Atteintes à la liberté d’expression, d’association et de réunion

Les restrictions imposées à la liberté d’expression, d’association et de réunion en vertu de l’Ordonnance royale d’avril 1973 sont restées en vigueur.
Le 13 août 2003, alors que le Swaziland accueillait le Dialogue international pour un partenariat intelligent, des policiers et des éléments de l’Operational Support Service Unit (OSSU, Unité opérationnelle de soutien) ont fait un usage excessif de la force pour disperser une manifestation organisée par des syndicats à Mbabane. Des manifestants et des passants, y compris une femme portant un bébé dans le dos, ont été frappés à coups de matraque et de crosse de revolver. Plusieurs syndicalistes ont été la cible de passages à tabac méthodiques et constituant de fait des actes de torture. Micah Mathunjwa, responsable local du syndicat des enseignants, a ainsi tenté de se réfugier dans le bâtiment du ministère de l’Agriculture pour échapper aux grenades lacrymogènes et aux matraques. Poursuivi par un policier, il a été rejoint et frappé, avant de réussir à regagner la rue. Là, il a été roué de coups par d’autres policiers et touché par une balle en caoutchouc. Il a dû être hospitalisé afin de recevoir des soins pour ses blessures. Micah Mathunjwa a porté plainte contre ses agresseurs, mais il semble qu’à la fin de l’année, les policiers chargés de l’enquête n’avaient toujours pas commencé leurs investigations.
_Roland Rudd, membre du Swaziland Agricultural and Plantations Workers Union (SAPWU, Syndicat des ouvriers agricoles et des plantations du Swaziland) a été arrêté par les forces de sécurité pendant la manifestation du 13 août après avoir été frappé sur la tête et le corps à coups de crosse et de matraque. Pendant sa garde à vue, il s’est vu refuser les soins médicaux que nécessitaient ses blessures, encore visibles le jour de sa comparution en justice. Il a été inculpé aux termes de la Loi relative aux armes et aux munitions, de même que trois autres membres du SAPWU arrêtés avec lui, Alex Langwenya, Lynn Dingani Mazibuko et Samkeliso Ncongwane. Malgré la décision de la juridiction de premier degré de Mbabane de leur accorder une mise en liberté sous caution, les autorités ont refusé de les libérer, en invoquant des ordres du Premier ministre, Sibusiso Dlamini.
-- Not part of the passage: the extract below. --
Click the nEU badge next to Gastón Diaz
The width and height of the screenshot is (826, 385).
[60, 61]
Les quatre hommes ont finalement été remis en liberté sous caution après une deuxième décision de justice, rendue le 3 septembre. Leur procès n’avait pas commencé fin 2003.
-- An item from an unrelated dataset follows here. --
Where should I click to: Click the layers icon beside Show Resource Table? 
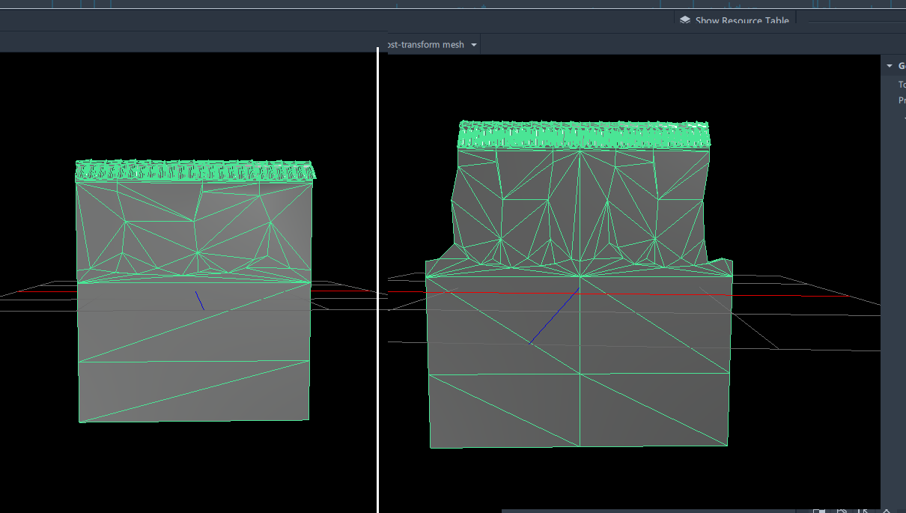pos(684,21)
Violence contre les femmes
La législation ne reconnaissait toujours pas les mêmes droits aux femmes qu’aux hommes. En mars, le Premier ministre a indiqué que le nombre d’affaires de viol avait augmenté de 20 p. cent l’année précédente. Une majorité concernaient des jeunes filles issues de familles pauvres. Pour le seul troisième trimestre, le Swaziland Action Group Against Abuse (SWAGAA, Groupe d’action swazi contre les violences) en a signalé 88. Certaines victimes ont été contaminées lors du viol par le virus du sida ou par d’autres maladies sexuellement transmissibles. Au nombre des personnes arrêtées pour viol figuraient des policiers, des enseignants, des pasteurs et des proches des victimes. Malgré les pressions exercées sur certaines femmes pour les obliger à accepter un règlement à l’amiable de leur affaire, plusieurs des poursuites entamées ont effectivement abouti à des condamnations et à des peines d’emprisonnement.

Peine de mort

En février, la Haute Cour a condamné à mort pour meurtre le Sud-Africain Richard Mabaso. Faute d’instance d’appel, son recours n’a pu être examiné.

Visites d’Amnesty International

Une délégation de l’organisation s’est rendue au Swaziland au mois de juillet.